Abstract:  The aim of this study was to determine whether circadian phase from salivary melatonin profiles is the same when measured in phase assessments 1 wk apart. Eleven healthy young men and women maintained a fixed, home sleep–wake schedule, in bed, in the dark 23:00–07:00 hr on weekdays. On Friday and Saturday nights they were permitted to wake up and go to bed up to 1 hr later, and on Saturdays and Sundays they could nap between 13:30 and 16:30 hr. The study was run in the summer. Subjects wore sunglasses when outside during the day, and went outside for at least 15 min between 08:00 and 09:00 hr each morning. They maintained this schedule for 15 days before the first assessment and the 6 days in between the two assessments. During the assessments subjects remained awake overnight in <5 lux and gave saliva samples every 30 min. A recovery nap (13:00–17:00 hr) followed the first session. The dim light melatonin onset (DLMO), offset (DLMOff) and midpoint were used as phase markers. There was minimal change in their timing between the two phase assessments. The average absolute change in midpoint (the change in phase regardless of direction) was 20 min. There was a small, 30 min delay in the DLMO. Thus, circadian phase can be measured a week in advance of any phase shifting intervention and, as long as the prescribed sleep and morning light schedule is maintained, the phase at the start of treatment can be confidently estimated.

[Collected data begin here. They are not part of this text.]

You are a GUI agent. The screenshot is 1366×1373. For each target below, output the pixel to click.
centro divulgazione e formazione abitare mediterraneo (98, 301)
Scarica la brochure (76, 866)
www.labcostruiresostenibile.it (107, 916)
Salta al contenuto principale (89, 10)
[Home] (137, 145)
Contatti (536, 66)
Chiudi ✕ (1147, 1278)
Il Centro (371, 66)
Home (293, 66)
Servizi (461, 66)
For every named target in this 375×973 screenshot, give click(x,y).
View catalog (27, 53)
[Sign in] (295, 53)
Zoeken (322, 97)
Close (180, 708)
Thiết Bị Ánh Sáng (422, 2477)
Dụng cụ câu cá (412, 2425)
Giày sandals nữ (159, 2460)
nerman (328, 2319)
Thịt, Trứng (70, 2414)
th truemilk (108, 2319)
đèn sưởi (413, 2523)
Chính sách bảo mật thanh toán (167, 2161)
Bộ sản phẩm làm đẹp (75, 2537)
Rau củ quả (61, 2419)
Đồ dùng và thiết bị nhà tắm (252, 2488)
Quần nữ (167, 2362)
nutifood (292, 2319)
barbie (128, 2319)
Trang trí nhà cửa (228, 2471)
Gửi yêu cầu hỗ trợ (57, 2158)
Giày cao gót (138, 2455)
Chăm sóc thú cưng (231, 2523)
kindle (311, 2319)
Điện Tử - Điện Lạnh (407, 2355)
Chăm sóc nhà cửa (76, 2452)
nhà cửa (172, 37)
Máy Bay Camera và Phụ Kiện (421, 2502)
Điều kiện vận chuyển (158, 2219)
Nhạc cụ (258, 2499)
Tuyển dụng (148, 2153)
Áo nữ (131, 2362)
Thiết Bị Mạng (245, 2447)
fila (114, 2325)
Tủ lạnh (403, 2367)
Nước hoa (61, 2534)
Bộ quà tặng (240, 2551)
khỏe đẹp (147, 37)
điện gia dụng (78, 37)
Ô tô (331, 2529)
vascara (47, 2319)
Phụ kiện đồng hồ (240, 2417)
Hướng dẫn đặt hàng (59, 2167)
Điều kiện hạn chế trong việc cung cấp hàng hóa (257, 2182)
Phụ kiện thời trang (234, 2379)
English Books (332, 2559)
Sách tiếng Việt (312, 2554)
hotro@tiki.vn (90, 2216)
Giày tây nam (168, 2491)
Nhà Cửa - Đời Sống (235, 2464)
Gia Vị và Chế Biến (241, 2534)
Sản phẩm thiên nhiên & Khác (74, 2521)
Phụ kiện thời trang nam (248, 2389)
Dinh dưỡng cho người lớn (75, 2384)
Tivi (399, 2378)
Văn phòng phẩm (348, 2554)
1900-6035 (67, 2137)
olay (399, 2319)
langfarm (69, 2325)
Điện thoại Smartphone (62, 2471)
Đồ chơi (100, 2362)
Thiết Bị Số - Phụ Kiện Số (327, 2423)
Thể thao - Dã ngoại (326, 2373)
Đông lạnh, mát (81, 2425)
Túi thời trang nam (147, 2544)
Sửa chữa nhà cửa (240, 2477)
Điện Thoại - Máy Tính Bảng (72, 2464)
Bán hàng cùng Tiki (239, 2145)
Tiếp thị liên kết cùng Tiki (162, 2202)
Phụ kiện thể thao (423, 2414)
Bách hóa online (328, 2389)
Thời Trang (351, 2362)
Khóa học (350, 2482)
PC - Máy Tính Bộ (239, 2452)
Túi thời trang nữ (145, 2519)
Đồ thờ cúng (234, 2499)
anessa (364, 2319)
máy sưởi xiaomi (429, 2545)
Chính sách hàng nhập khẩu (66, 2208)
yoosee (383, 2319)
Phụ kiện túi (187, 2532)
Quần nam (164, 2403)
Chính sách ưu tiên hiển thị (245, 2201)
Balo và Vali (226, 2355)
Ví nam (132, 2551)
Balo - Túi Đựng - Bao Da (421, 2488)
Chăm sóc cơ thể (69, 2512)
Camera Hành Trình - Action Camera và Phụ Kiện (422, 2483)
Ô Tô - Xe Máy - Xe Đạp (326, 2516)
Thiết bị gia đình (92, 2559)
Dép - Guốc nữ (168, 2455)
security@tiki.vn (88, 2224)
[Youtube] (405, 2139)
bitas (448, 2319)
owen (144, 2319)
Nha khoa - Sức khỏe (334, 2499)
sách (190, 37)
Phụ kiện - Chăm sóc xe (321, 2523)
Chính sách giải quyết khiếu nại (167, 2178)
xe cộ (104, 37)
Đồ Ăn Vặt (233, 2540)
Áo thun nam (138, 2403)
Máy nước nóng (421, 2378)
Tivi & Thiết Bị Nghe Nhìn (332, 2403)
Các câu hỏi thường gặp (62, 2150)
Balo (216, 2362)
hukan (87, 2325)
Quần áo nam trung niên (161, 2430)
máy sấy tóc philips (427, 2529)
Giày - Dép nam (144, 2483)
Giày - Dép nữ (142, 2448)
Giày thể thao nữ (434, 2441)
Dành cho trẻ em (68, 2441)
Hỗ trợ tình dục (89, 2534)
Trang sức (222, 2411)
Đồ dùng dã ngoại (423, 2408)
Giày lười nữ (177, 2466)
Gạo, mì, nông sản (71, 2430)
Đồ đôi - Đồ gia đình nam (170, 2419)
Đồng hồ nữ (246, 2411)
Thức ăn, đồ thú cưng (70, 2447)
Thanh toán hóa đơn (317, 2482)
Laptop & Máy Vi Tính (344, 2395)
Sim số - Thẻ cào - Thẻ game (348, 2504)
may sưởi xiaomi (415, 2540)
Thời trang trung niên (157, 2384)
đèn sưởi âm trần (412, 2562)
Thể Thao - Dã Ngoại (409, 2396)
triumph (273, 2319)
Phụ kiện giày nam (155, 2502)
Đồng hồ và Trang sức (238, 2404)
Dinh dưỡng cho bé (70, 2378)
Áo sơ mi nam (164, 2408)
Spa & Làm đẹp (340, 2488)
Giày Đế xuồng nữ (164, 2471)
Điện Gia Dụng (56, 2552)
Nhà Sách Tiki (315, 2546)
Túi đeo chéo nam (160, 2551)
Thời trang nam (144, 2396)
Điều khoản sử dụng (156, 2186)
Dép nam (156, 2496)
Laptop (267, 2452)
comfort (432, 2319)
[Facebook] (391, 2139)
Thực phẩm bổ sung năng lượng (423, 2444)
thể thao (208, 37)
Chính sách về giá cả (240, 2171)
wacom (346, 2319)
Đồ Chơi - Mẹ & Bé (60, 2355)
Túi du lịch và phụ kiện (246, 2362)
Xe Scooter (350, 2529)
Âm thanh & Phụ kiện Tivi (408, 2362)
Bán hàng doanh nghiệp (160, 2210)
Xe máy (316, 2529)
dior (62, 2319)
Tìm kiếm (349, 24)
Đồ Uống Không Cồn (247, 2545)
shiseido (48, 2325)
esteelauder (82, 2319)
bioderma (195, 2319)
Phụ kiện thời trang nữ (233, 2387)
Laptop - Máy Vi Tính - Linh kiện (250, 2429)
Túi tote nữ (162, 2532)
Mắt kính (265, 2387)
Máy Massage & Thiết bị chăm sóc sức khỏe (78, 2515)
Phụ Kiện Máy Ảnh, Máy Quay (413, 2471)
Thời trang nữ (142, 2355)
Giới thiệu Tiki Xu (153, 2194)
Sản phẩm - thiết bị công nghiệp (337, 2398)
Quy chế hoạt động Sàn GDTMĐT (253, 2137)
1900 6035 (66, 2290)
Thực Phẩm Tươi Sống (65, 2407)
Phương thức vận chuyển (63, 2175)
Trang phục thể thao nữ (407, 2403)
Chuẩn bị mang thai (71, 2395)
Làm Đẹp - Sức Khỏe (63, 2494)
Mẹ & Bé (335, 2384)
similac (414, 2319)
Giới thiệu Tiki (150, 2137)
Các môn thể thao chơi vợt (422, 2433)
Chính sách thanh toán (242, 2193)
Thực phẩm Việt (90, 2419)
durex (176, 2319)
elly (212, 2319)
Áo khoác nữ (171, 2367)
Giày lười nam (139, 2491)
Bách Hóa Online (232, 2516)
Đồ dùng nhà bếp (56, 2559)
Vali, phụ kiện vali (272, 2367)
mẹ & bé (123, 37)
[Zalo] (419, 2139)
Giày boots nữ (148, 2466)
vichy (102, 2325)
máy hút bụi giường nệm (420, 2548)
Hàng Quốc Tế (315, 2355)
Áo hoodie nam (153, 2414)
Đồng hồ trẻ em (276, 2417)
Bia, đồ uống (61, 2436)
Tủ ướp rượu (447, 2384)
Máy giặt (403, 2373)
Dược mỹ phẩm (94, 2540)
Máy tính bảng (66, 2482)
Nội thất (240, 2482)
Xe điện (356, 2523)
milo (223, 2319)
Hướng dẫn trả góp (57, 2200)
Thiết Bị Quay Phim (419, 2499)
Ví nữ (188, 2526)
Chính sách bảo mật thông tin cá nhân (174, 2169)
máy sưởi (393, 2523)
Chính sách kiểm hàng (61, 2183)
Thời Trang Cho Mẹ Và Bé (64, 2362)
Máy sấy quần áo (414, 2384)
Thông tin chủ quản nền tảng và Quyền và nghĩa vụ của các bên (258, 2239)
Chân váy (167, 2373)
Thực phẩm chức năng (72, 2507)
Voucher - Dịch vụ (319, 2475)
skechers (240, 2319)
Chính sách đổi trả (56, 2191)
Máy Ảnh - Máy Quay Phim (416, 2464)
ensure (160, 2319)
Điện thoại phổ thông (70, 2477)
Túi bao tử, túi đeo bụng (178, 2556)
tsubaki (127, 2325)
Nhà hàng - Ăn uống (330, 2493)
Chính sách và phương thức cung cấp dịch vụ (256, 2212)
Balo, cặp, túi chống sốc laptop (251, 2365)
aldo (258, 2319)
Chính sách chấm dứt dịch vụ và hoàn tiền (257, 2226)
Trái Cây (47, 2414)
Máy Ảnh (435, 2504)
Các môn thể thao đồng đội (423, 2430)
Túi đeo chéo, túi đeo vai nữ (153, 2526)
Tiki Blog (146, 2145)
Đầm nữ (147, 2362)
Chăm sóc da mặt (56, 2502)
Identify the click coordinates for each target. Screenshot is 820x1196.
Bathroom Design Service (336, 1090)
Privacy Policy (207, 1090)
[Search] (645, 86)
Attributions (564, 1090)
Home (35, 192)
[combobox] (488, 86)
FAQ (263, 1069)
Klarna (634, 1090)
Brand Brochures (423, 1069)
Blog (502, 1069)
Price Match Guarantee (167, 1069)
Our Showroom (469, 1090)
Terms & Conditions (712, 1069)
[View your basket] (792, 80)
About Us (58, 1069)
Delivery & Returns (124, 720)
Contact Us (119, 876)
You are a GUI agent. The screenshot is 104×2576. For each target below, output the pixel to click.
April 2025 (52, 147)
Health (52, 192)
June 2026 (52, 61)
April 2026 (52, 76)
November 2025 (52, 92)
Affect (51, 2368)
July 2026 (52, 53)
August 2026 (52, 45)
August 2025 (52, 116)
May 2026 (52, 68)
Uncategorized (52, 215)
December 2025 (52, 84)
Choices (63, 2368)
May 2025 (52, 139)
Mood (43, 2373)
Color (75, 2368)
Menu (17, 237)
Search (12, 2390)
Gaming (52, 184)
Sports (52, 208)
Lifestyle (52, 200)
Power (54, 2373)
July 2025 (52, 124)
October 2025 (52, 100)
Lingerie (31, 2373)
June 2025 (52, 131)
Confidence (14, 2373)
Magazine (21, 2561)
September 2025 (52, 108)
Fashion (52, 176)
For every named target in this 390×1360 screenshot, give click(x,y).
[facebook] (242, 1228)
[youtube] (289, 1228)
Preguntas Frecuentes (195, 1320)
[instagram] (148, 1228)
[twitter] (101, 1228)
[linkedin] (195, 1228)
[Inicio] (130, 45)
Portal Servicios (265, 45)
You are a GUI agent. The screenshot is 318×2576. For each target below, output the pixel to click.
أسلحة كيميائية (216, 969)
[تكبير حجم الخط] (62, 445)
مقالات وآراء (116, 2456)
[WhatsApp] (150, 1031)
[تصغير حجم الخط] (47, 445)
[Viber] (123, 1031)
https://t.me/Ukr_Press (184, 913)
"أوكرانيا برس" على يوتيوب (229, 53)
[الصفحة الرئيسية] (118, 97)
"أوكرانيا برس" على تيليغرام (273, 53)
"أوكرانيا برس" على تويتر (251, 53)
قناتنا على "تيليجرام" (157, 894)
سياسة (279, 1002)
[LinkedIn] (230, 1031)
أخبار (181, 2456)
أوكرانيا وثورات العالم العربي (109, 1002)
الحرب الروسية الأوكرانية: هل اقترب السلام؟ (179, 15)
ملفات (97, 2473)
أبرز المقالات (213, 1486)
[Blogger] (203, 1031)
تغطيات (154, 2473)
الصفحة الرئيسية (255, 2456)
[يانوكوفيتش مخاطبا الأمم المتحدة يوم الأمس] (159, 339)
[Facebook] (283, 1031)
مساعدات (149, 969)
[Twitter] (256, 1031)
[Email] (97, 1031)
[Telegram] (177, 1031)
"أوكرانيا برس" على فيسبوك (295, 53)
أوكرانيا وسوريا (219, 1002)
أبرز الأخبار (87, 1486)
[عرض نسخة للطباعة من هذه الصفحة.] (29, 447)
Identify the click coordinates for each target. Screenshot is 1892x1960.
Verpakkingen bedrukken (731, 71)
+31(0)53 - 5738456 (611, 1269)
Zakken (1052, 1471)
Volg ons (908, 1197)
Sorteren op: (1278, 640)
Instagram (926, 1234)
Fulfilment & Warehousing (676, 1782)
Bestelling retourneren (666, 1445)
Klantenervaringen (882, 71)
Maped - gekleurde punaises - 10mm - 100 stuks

Morning melatonin has limited benefit as a soporific for daytime sleep after night work

Exogenous melatonin administration in humans is known to exert both chronobiotic (phase shifting) and soporific effects. In a previous study in our lab, young, healthy, subjects worked five consecutive simulated night shifts (23:00 to 07:00 h) and slept during the day (08:30 to 15:30 h). Large phase delays of various magnitudes were produced by the study interventions, which included bright light exposure during the night shifts, as assessed by the dim light melatonin onset (DLMO) before (baseline) and after (final) the five night shifts. Subjects also ingested either 1.8 mg sustained‐release melatonin or placebo before daytime sleep. Although melatonin at this time should delay the circadian clock, this previous study found that it did not increase the magnitude of phase delays. To determine whether melatonin had a soporific effect, we controlled the various magnitudes of phase delay produced by the other study interventions. Melatonin (n=18) and placebo (n=18) groups were formed by matching a melatonin participant with a placebo participant that had a similar baseline and final DLMO (±1 h). Sleep log measurements of total sleep time (TST) and actigraphic measurements of sleep latency, TST, and three movement indices for the two groups were examined. Although melatonin was associated with small improvements in sleep quality and quantity, the differences were not statistically significant by analysis of variance. However, binomial analysis indicated that melatonin participants were more likely to sleep better than their placebo counterparts on some days with some measures. It was concluded that, the soporific effect of melatonin is small when administered prior to 7 h daytime sleep periods following night shift work.